Table 2 The five inferences for measurement of theoretical constructs as related to the Health Literacy Questionnaire (HLQ)

From: Validity arguments for patient-reported outcomes: justifying the intended interpretation and use of data

1. Scoring inference

The scoring inference assumes that users of the HLQ will abide by the warrant of the HLQ scoring instructions. The evidence for this inference is derived from development information about the HLQ items, scales and response options and scoring procedures, which includes that scoring is free from bias [7, 63, 94]. Statements about how a study scores a PROM need to be clear because this provides evidence for the assumption that the scoring has taken place as intended. The validity of the scoring inference is the basis for the validity of all other inferences.

2. Generalisation inference

The warrant for the generalisation inference follows the same principle of any generalisation study: that scores are estimates (representative) of the scores that other similar respondents (from a universe of possible respondents) would get on the same or similar measure (e.g., a translated HLQ). The assumption is that context is not relevant to scale score interpretations (i.e., that time, place, language/culture or other contextual factors do not present validity threats). The Standards states that evidence for generalisation (relations to other variables) stems from meta-analyses and statistical summaries of past studies (e.g., cumulative databases) (p.18) [7]. While reliability evidence is relevant to every inference, it is predominantly applicable to the generalisation inference [47], and is reported as such in this study.
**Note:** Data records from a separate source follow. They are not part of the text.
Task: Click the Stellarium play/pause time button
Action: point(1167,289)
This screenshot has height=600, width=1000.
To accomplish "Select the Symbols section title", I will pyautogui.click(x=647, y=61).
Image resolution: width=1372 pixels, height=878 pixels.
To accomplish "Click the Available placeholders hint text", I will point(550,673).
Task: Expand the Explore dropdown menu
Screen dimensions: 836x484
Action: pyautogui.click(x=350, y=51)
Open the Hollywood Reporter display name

3. Extrapolation inference

The extrapolation inference is the first step in the process of linking the observed HLQ scores to the nine-domain health literacy theory. It is this inference that underpins the majority of psychometric “construct validity” testing in health measurement. The warrant for this inference is that the HLQ scale scores are accurate representations of the corresponding HLQ health literacy domains (i.e., the target scores). This warrant assumes that the nine scale scores account for a range of attributes, resources and competencies that people need for accessing, understanding, and using health information and services to manage their health [94]. The evidence for this inference [7] includes:

• information derived from the processes used to develop the HLQ items, scales and response options, and how respondents interpret and understand these;

• the internal structure of the HLQ domains using methods that, for example, test if response patterns conform to the nine scale scores;

• and the relationships between the HLQ scales, which while related, are distinctly independent from each other.

4. Theory-based interpretation inference

The warrant for the theory-based interpretation inference is the nine-domain health literacy theory, which is operationalised in the high and low score descriptions [94]. This warrant assumes that the HLQ health literacy theory (i.e., domain descriptions) explains the scales and items, and that the item and scale scores provide appropriate estimates of the theory [63]. The evidence for this inference is derived from evaluation of the content of the HLQ items and how respondents engage with the items [7].
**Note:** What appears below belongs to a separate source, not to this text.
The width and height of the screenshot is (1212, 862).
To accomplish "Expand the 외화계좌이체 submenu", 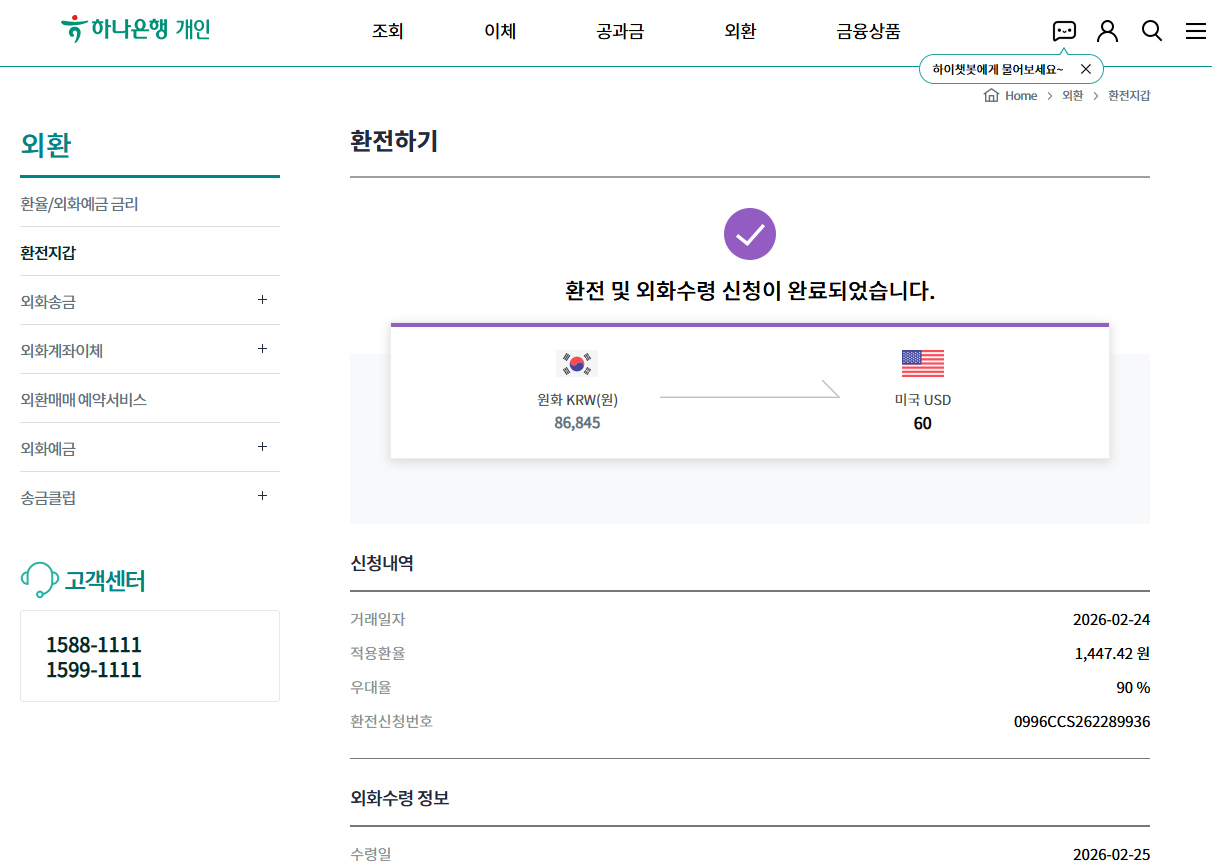I will pos(262,349).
5. Implications (or utilisation) inference

The overarching warrant for the implications (or utilisation) inference is the rules for decisions based on HLQ data. Bachman (pp.18–20) [12] describes four specific warrants for a data utilisation argument:

• Relevance: that the score-based interpretation is relevant to the decision to be made.

• Utility: that the score-based interpretation is useful for making the intended decision.

• Intended consequences: that the consequences of using the assessment and making intended decisions will be beneficial to individuals, the program, company, institution, or system, or to society at large.

• Sufficiency: that the assessment/s provide sufficient information for making the decision.

The main assumption underlying these four warrants is that the HLQ health literacy construct (operationalised through the nine scale scores) embodies several factors (the nine theoretical domains) that influence health outcomes (and potentially health equity). The evidence for this assumption is based primarily on the validity-related consequences of data-based decisions [7, 12, 54, 5863, 72].